Le Conseil constitutionnel vient de confirmer que les maires disposent bien d'un outil légal pour agir, tout en protégeant les droits des propriétaires.
Quand l'abandon devient un problème collectif
Le 22 mai 2026, le Conseil constitutionnel a rendu une décision importante sur les biens immobiliers laissés à l'abandon. Saisi dans le cadre d'une question prioritaire de constitutionnalité, il devait dire si plusieurs articles du code général des collectivités territoriales respectaient bien la Constitution. Ces textes permettent à une commune d'engager une procédure lorsqu'un immeuble, un terrain ou une installation n'est plus entretenu et n'a pas d'occupant habituel.

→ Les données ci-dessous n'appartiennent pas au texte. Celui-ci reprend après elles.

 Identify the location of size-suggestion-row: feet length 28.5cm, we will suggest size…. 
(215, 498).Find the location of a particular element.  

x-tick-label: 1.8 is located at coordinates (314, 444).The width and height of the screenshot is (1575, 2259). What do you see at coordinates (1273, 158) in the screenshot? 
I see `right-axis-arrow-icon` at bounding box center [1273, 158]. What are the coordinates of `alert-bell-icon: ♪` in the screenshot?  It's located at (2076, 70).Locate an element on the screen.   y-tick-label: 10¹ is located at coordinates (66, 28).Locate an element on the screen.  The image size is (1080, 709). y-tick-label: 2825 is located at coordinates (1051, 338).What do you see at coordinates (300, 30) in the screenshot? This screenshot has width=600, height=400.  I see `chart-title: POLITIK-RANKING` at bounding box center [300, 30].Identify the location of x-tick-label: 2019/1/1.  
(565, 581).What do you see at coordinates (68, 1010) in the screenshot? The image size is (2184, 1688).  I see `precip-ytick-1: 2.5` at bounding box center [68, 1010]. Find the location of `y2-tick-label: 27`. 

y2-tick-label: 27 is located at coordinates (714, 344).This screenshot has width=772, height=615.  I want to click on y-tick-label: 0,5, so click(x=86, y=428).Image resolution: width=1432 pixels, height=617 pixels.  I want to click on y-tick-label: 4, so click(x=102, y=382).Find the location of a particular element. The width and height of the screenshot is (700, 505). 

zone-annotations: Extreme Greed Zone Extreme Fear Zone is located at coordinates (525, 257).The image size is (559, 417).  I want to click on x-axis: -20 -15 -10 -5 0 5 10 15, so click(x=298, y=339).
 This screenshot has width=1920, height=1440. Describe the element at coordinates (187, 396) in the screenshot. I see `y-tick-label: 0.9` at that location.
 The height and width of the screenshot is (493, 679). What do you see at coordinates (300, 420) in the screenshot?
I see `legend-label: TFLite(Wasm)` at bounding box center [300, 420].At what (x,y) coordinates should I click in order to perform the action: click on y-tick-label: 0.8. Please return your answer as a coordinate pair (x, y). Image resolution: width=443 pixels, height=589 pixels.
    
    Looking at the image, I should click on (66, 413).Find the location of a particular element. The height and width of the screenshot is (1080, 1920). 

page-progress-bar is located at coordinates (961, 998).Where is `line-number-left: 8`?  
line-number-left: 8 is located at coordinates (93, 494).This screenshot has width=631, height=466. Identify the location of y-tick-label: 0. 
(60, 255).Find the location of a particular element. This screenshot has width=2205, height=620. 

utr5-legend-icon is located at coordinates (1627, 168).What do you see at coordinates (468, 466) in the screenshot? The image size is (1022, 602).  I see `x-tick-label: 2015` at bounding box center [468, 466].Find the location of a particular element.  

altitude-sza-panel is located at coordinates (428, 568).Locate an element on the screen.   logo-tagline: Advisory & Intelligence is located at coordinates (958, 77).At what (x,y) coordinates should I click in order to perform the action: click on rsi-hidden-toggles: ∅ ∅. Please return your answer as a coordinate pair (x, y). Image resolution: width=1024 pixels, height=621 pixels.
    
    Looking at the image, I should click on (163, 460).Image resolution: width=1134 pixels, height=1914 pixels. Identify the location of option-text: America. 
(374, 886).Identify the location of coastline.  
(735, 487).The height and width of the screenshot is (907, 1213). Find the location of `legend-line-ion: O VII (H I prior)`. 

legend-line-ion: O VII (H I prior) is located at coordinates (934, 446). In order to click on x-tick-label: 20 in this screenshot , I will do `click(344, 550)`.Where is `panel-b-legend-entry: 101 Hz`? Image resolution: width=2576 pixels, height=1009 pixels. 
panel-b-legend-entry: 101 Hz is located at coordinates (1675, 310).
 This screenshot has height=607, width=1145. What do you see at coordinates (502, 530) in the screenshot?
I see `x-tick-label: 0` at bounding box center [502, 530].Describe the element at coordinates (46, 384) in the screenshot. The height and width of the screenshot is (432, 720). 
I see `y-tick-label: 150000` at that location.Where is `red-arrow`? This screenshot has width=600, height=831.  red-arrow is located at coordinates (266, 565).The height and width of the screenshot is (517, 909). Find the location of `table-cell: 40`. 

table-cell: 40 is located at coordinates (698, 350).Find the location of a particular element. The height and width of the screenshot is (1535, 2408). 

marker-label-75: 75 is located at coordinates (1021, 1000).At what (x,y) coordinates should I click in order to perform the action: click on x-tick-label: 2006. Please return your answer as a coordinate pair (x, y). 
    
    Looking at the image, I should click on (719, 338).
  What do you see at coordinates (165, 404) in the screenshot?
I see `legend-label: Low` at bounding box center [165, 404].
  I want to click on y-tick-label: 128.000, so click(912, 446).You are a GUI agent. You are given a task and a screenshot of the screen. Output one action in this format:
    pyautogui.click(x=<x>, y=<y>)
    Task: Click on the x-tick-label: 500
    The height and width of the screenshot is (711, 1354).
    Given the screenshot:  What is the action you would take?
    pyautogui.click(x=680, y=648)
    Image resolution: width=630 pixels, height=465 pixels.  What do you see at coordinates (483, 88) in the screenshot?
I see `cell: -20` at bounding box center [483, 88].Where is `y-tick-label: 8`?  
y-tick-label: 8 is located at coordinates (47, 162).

Derrière cette question très juridique se cache une réalité concrète : dans certaines villes, des bâtiments abandonnés peuvent devenir dangereux, insalubres ou nuire à la tranquillité du voisinage. La loi permet donc, dans certains cas, d'aller jusqu'à l'expropriation du bien, afin de le réhabiliter, de construire des logements ou de mener une opération d'intérêt collectif.
Une procédure encadrée étape par étape
Le Conseil constitutionnel rappelle que le maire ne peut pas agir librement ou arbitrairement. La procédure commence par un procès-verbal provisoire : le maire constate l'état d'abandon et précise les désordres à corriger. Ce document doit être affiché en mairie et sur place pendant trois mois, publié dans deux journaux locaux ou régionaux, puis notifié aux propriétaires et aux personnes concernées.
Ce délai est essentiel : il laisse au propriétaire la possibilité de réagir. Il peut remettre le bien en état ou s'engager à réaliser les travaux nécessaires, dans le cadre d'une convention conclue avec le maire. Si le propriétaire agit, la procédure ne peut pas se poursuivre.
Le droit de propriété reste protégé
Le requérant estimait que les notions utilisées par la loi, comme « sans occupant à titre habituel » ou « manifestement plus entretenu », étaient trop floues. Il craignait aussi que le propriétaire ne dispose pas d'assez de temps ou de garanties pour défendre ses droits.
Le Conseil constitutionnel n'a pas retenu ces arguments. Selon lui, la loi définit suffisamment les critères permettant de caractériser un abandon manifeste. Surtout, les décisions prises par l'administration restent contrôlées par le juge.
Une expropriation possible, mais pas automatique
Si la commune souhaite aller plus loin, elle doit présenter un projet simplifié d'acquisition publique, accompagné d'une estimation de son coût. Ce dossier est mis à disposition du public pendant au moins un mois. Ensuite, le préfet peut déclarer l'utilité publique du projet, mais il n'y est pas obligé : il doit apprécier la situation, sous le contrôle du juge.
La prise de possession du bien ne peut intervenir qu'après le paiement, ou la consignation, d'une indemnité provisionnelle au propriétaire. Cette indemnité ne peut pas être inférieure à l'évaluation réalisée par le service des domaines.
Une décision d'équilibre
En validant ces dispositions, le Conseil constitutionnel confirme un équilibre délicat : protéger le droit de propriété, tout en permettant aux communes d'agir face à des situations d'abandon qui peuvent peser sur tout un quartier.
Pour les habitants, cette décision signifie que les collectivités disposent d'un levier pour transformer des lieux dégradés en projets utiles. Pour les propriétaires, elle rappelle aussi que leurs droits demeurent garantis, à condition que chaque étape de la procédure soit respectée.